The Trump administration ambitiously set out to cut Iranian oil exports to zero and force it to the negotiating table, but as more sanctions are imposed, it seems the effect is slower than expected.
The US Treasury Department on June 7, 2019, announced a new phase of sanctions that target the Iranian petrochemical industry and its affiliated companies.
The decision came only a month after the Trump administration targeted the Iranian gold and metal industries earlier in May 2019. This new round of sanctions is in addition to the existing sanctions on Iranian oil exports.
But a year after the unilateral withdrawal from the Iran nuclear deal, have the US sanctions been successful?
When President Donald Trump announced the withdrawal of the United States from the deal l in May 2018, he seemed very confident that these sanctions would force Iran to eventually compromise and negotiate another deal with his administration. However, a year after the heavy sanctions and the setting of a new phase of sanctions indicates that the US government is not very satisfied with the results.
The aims and strategies
The US government withdrew from the deal due to reasons that were not negotiated under the Joint Plan of Action (JPOA).
In his initial speech on May 8 2018, when he signed the withdrawal executive order, Trump was critical of the JCPOA not only because it allowed Iran to continue enriching uranium but most importantly because it could not limit what he called “other malign activities.”
Trump envisioned an alternative deal which would include not only the Iran nuclear programme but also restrict Iran’s missiles programme and military presence in the Middle East. Based on what Trump said, the ultimate goal was to isolate Iran by all means necessary. This is, of course, not unique to the Trump administration, but has been more or less the attitude of the United States government since the Islamic Revolution of 1979.
Soon after the withdrawal, in August 2018, Trump signed the order to re-impose sanctions on Iran with a few exceptions granted for six months for a number of countries including China and Turkey.
Brian Hook, US Special Representative for Iran, in a press release introduced these sanctions as a mechanism to “change the behaviour of the Iranian leadership” and mentioned that the US strategy to inflict on Iran what he called “maximum economic and diplomatic pressure”.
Hook also seemed confident that the US could reduce Iranian oil exports to zero.
To implement these sanctions and achieve a favourable result, Trump consulted with a group of hardliners including Secretary of State Mike Pompeo, National Security Advisor John Bolton, Hook and of course Trump’s admirer Israeli Prime Minister Benjamin Netanyahu.
Regional alliances against Iran were also emphasised especially by the inclusion of Saudi Arabia and the United Arab Emirates, while the traditional European partners preferred to keep their distance.

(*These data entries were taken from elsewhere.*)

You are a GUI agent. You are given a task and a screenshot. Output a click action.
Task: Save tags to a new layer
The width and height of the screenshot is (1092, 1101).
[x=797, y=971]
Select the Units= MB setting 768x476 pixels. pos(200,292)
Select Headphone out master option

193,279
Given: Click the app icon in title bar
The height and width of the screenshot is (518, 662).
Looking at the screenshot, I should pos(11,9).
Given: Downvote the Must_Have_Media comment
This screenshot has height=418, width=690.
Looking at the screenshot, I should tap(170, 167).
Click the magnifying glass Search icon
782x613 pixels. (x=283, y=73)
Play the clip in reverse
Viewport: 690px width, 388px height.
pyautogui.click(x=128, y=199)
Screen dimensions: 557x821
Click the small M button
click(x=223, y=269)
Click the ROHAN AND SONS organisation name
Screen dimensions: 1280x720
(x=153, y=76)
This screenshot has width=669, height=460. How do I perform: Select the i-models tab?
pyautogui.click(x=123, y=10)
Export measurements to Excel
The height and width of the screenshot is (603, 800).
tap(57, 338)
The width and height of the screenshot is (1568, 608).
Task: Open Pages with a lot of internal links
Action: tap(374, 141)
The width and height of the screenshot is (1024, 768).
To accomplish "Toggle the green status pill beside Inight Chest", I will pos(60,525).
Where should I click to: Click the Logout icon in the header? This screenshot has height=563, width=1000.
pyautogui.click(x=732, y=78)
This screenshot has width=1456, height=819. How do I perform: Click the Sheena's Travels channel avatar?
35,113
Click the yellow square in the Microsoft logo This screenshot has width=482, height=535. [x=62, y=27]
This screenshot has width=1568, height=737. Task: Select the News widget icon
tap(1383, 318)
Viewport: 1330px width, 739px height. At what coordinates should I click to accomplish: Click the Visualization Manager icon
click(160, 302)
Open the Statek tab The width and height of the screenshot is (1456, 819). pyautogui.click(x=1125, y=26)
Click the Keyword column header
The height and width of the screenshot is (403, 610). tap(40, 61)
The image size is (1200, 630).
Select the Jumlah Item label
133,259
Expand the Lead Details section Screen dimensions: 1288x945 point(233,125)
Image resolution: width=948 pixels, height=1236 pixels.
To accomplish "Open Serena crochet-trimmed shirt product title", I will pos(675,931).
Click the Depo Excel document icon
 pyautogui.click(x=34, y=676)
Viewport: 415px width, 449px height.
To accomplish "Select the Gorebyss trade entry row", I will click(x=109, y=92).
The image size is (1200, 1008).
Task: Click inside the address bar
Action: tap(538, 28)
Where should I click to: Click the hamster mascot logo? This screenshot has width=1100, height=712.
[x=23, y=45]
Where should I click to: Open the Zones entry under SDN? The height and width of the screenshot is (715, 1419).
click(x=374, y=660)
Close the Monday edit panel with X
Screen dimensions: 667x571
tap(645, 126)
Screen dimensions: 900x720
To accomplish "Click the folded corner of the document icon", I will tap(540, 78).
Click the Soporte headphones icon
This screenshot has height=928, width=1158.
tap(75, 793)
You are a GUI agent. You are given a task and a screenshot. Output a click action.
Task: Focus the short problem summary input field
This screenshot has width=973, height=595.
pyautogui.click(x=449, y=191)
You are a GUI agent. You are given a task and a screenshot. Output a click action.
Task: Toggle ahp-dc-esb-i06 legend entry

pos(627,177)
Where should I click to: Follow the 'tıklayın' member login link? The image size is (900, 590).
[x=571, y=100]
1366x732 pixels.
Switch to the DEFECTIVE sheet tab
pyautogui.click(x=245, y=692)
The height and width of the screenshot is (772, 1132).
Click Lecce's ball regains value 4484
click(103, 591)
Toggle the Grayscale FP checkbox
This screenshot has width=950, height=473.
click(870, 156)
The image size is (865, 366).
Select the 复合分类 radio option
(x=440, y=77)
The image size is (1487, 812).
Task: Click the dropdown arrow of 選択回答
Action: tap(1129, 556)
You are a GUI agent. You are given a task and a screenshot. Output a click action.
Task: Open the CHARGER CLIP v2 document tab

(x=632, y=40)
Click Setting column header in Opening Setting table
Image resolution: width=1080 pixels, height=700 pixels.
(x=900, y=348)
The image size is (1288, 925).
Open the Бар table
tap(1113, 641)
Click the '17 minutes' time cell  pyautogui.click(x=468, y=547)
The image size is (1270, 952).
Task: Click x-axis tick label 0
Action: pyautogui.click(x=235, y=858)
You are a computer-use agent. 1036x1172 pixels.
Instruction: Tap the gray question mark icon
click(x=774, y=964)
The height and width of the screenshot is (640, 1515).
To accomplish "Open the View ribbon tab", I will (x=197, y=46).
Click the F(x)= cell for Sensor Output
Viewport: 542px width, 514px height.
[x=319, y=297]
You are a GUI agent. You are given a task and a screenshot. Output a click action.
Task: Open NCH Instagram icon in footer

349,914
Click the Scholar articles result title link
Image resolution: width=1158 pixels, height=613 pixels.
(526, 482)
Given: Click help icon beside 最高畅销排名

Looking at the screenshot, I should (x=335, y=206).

In one year the Trump administration sanctioned the Iranian oil industry, automotive industry, banking system, and named the Islamic Revolutionary Guard Corps (IRGC) as a terrorist organisation. It is now ending oil export exemptions, metal and petrochemical industries.
Even Instagram banned the former IRGC commanders on its social platform and Google cut services for Iranian English and Spanish media outlets, Press TV and Hispan TV for a while.
In addition to the maximum diplomatic and economic pressure exerted on Iran, the US government had also taken on diplomatic and non-economic measures by deploying warships in the Gulf, ensuring massive arms sales to Saudi Arabia, and increasing security measures in their military bases in the region.
Such harsh measures against a nation are rare in the history of international relations and, despite the comments of US officials, they seem aimed at a regime change in Iran.
The Trump administration was relatively successful in targeting the Iranian economy and society and creating high inflation, a currency crisis and the occasional scarcity of consumer products. Many foreign companies have decided to leave Iranian industries and have put an end to their activities in Iran.
However, we do not see any particular change of behaviour from the Iranian government to signal its willingness to negotiate its military presence in the region, missiles programme or support of pro-Iranian armed groups. On the contrary, Pompeo and military officials have raised concerns over potential Iranian interference in Venezuela.
The Trump administration also seems to have serious difficulties in reducing Iranian exports to zero as even after a year of heavy sanctions and the lifting of exemptions. The Iranian diplomacy mechanism also seems to have been successful in counterbalancing US diplomatic pressure by establishing strong constructive relations with most of its neighbouring countries. Iranian Foreign Affaris Minister Javad Zarif and Pompeo’s frequent visits to Iraq can serve as a good example here.
During the last three years as the elected president of the United States Donald Trump withdrew from multiple international treaties, began trade wars with various countries and engaged in diplomatic conflicts that exhausted him and his crew.
Few of his campaign promises have come true, too. There is no wall with Mexico, no deal with North Korea, no deal with Iran and serious economic warfare with China that does not seem to be ending soon. Considering the short time until the presidential elections in 2020, the Trump administration feels the urge to “wrap up” the situation if it wants to be re-elected. This might explain why it “passed a direct phone number” to Switzerland in case Iranian officials want to contact him.
With Ayatollah Khamenei’s clear message last month that “there won’t be a war and we won’t negotiate”, we will have to wait and see what would be next step of the US government and the Trump crew in dealing with Iran.